Where there is no tenure or analogous due process, teachers are in an “at will” contract: they can be dismissed without a hearing, at any time and for almost any reason. Without tenure, a teacher could be dismissed for a whole host of causes completely unconnected to her performance of her job, from her political or social views to her personal life-style to a personality conflict with a supervisor. Most Americans would be surprised to learn that, after the recent ruling in Garcetti v. Ceballos, the Roberts’ Supreme Court does not recognize First Amendment protections of job related speech of public employees, so without tenure, public criticism of school district officials — such as the criticism one finds on this and other blogs — can be grounds for dismissal. Without tenure, a teacher’s only protections are the constitutional and legal prohibitions of a number of specifically defined instances of discrimination [e.g. racial and sexual discrimination.]

The New York State tenure law was first passed in 1917, and from its beginnings in the ferment around World War One, was understood as a bulwark for academic freedom. In 1980, it was extended to all K-12 public school educators in New York State.

During the three year probationary period, a teacher undergoes an intense evaluation process to determine if she is a satisfactory teacher. In New York City, Department of Education regulations require that a probationary teacher be formally observed a minimum of six times during a year. Approximately one-third of novice teachers in New York City public schools do not successfully complete probation, and are either dismissed or leave at some point during the three years.
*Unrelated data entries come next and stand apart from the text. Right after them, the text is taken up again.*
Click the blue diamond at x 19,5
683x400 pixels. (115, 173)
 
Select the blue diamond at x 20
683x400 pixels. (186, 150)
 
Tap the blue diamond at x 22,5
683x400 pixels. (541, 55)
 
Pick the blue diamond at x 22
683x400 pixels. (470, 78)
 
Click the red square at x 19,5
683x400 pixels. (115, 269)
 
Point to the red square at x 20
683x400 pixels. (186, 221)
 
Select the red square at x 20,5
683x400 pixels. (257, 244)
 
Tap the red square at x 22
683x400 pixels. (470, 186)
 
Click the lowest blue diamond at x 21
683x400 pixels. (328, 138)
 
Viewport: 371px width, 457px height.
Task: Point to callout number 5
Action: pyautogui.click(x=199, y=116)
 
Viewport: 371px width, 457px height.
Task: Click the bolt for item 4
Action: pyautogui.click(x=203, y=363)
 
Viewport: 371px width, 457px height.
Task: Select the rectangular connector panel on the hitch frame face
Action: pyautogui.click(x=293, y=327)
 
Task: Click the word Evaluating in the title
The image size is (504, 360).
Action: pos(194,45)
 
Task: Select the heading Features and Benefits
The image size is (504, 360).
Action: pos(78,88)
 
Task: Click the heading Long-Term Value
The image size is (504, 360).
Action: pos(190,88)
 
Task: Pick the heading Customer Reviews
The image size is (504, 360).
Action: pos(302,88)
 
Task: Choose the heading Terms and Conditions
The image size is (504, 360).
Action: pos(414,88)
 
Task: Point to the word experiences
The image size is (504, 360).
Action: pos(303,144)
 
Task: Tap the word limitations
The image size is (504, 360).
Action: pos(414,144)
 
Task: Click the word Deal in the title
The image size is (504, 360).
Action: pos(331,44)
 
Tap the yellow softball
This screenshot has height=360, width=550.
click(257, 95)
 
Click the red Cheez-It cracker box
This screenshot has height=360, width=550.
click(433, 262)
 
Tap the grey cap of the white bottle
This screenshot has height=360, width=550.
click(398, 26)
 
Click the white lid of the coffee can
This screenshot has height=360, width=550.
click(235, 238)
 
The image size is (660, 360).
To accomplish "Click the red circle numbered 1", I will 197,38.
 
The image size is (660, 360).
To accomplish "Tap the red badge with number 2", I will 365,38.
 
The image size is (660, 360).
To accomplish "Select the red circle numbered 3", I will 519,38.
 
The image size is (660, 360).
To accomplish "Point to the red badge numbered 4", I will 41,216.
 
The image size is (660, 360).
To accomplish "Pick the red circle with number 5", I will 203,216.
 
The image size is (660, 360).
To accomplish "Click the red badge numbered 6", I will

The most common misrepresentation of tenure, and one seized upon by Chancellor Klein, is the notion that it is a lifetime guarantee of a position, as if it were analogous to appointment to Supreme Court. In fact, there area number of well-established grounds for dismissal of tenured teachers — incompetence, insubordination, immoral character, physical or mental disability to perform the job, and neglect of duty, to name the more common — which are often used. All that tenure does is require the school district to demonstrate that these grounds actually exist.